For something that approximates to a Poisson distribution, we'd expect the mean and standard deviation to be about the same. Since this is not true for the total time, perhaps this is not a Poisson distribution. The results for reading data does have these two values roughly the same so let's look at them.

Let's see if the distribution of the values conform to the Poisson distribution or even the Normal (aka Gaussian). In the R language:

require(graphics)

# Histogram of times. Each interval is 1ms starting from 1ms
xread <- c(791, 1822, 3524, 15650, 143582, 307867, 243841, 81151, 18447, 4716, 1395, 493, 314, 195, 106, 97, 82, 66, 35, 10, 6, 7, 10, 7, 12, 14, 8, 7, 4, 2)
readMean = 6.125236575477573
readSd   = 8.263969133274433
readNum  = 412659

par(mfrow = c(3, 1)) # we're looking at 3 graphs

n      = readNum
x      = xread
mean   = readMean
sd     = readSd

ac <- barplot(x, main="Actual Distribution", axes=TRUE) 
axis(1, at=ac, labels=TRUE)

<- 1:length(x)

expectedPoisson = n * dpois(i, lambda=mean)
expectedNorm    = n * dnorm(i, mean=mean, sd=sd)

nm <- barplot(expectedNorm, main="Expected Normal Distribution")
axis(1, at=nm, labels=TRUE)

pn <- barplot(expectedPoisson, main="Expected Poisson Distribution")
axis(1, at=pn, labels=TRUE)

chisq.test(x, p=expectedPoisson, rescale.p=TRUE)
chisq.test(x, p=expectedNorm,    rescale.p=TRUE)

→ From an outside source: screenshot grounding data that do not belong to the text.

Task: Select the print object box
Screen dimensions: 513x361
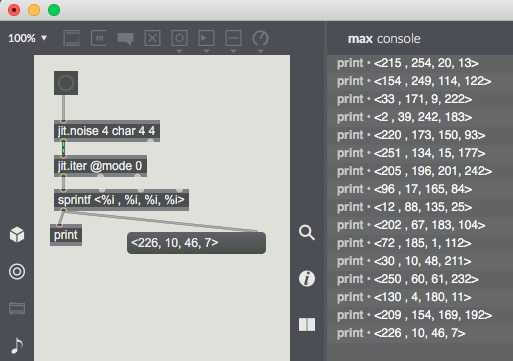Action: tap(66, 235)
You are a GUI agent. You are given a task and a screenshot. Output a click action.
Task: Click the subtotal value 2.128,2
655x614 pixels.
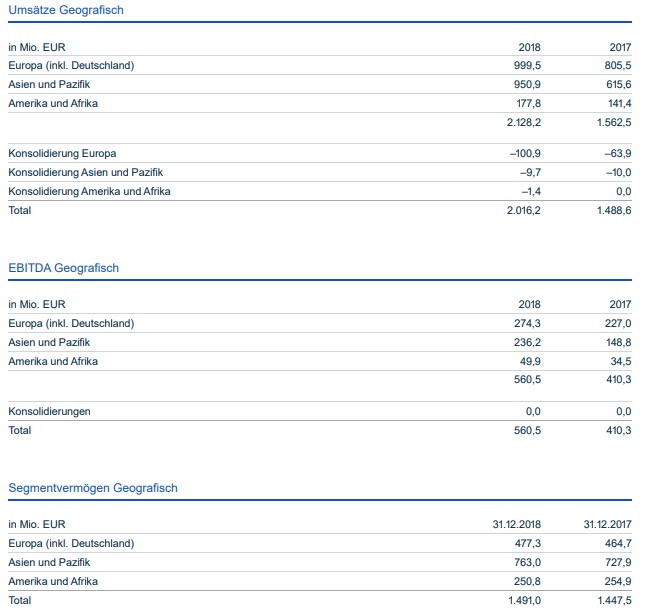(x=523, y=122)
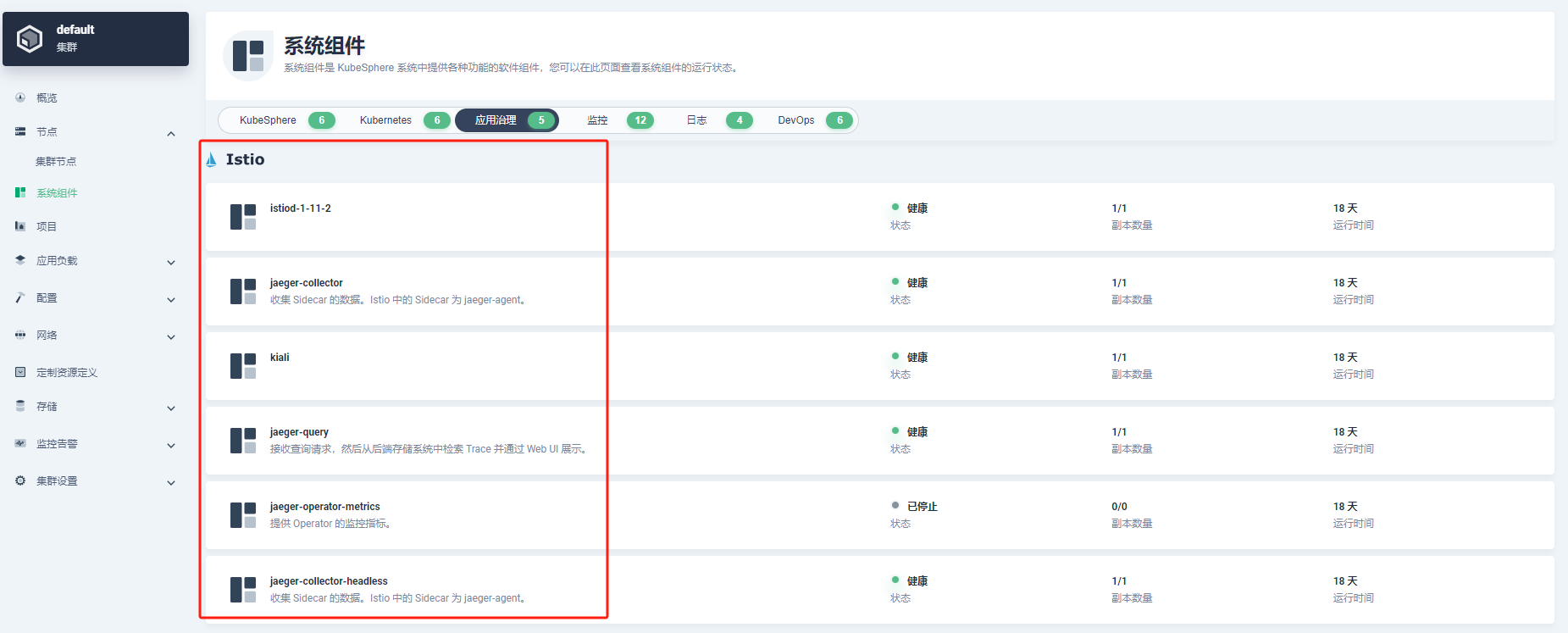Expand the Network (网络) sidebar section
The height and width of the screenshot is (633, 1568).
171,336
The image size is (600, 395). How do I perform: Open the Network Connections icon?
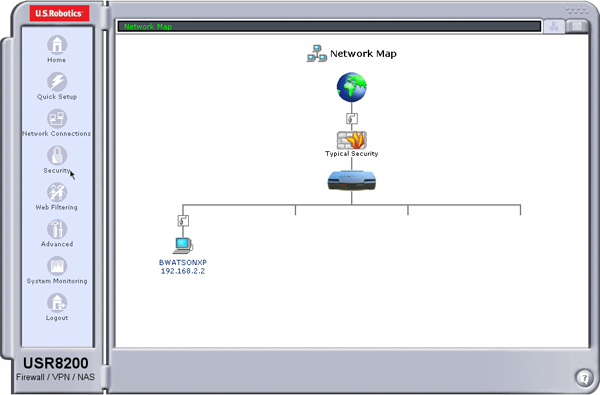point(57,118)
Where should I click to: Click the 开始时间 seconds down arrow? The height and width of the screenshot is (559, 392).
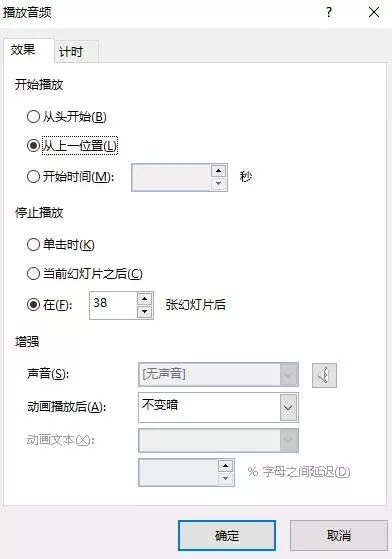(x=218, y=184)
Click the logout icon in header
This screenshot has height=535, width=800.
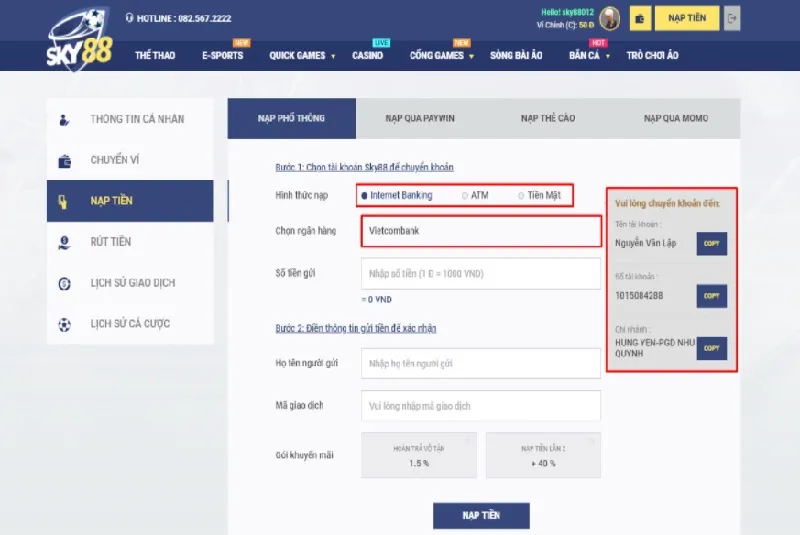[734, 19]
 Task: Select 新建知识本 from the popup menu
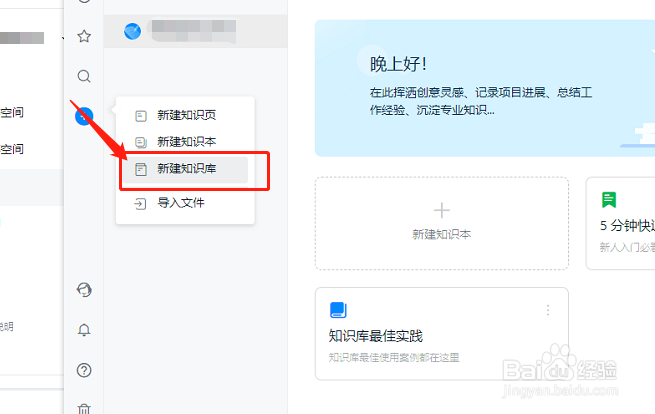[x=186, y=142]
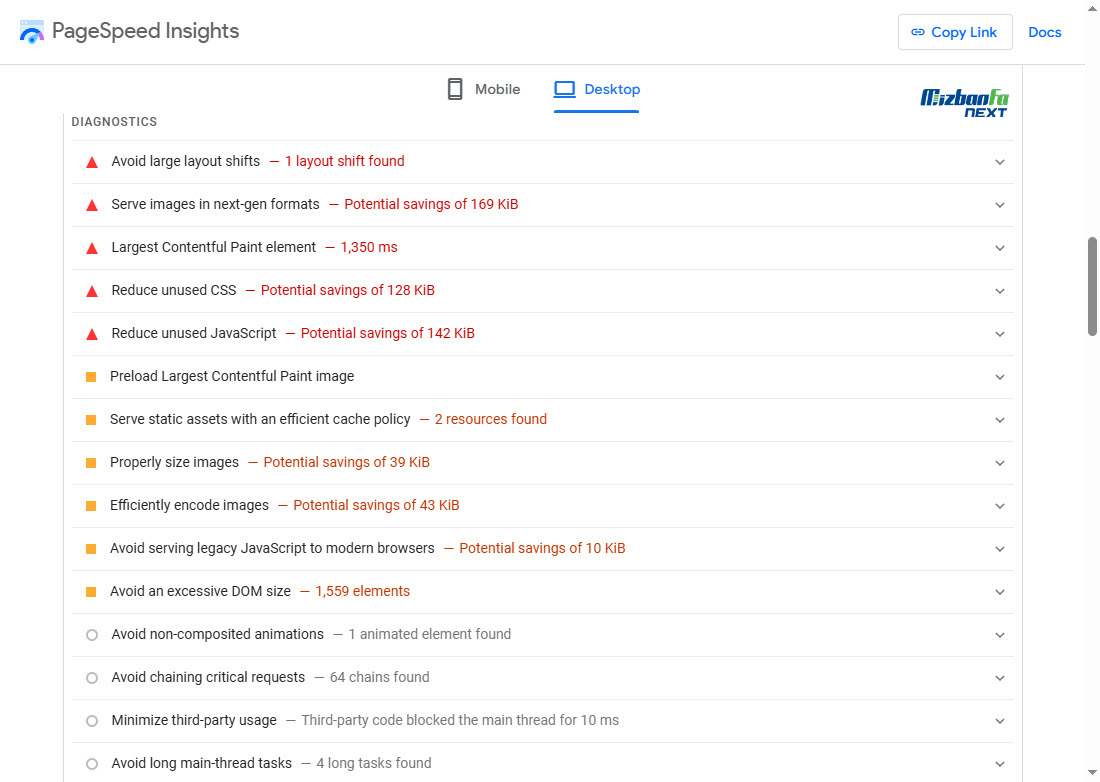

The last two lines are testing whether the actual distribution conforms to the Poisson (give a lambda value) or a Normal (given the mean and the standard deviation). It does this using the chi-squared test (basically, a comparison of the squared differences between what we expect and what we get).

For these particular results, the p-value from the chi-squared tests tell me they neither conform to a Poisson not a Normal distribution (in fact, they could barely be further from them). Looking at the graphs, you can see this by-eye:



So, what went wrong? Well, the Poisson distribution relies on events being independent of each other which is clearly not the case when there is contention for resources.

The Central Limit Theorem

(Aside):

The means of a distribution form a normal distribution given enough runs even if that original distribution is not itself a normal distribution.

Let's look at plotting the Poisson distribution in R:

mu=1; sigma=10   # mean, standard deviation
n=5000           # Number of iterations
xbar=rep(0,n)    # Holds the results of the iterations

for (i in 1:n) { 

  xbar[i]=mean(
    rpois(5000, mu) # num. random variables = 5000, mu = means
    ) 
}

par(mfrow = c(2, 1))


# Plot a typical Poisson distribution

hist(rpois(n, mu),prob=TRUE,breaks=15)

# Plot the results of n Poisson distributions

hist(xbar,prob=TRUE) #,xlim=c(70,130),ylim=c(0,0.1))

Gives this result:

A typical Poisson distribution and the mean of a Poisson over many iterations
This is quite nice as it means that if you run performance tests repeatedly, your means will approach a Normal Distribution giving some predictive power over them.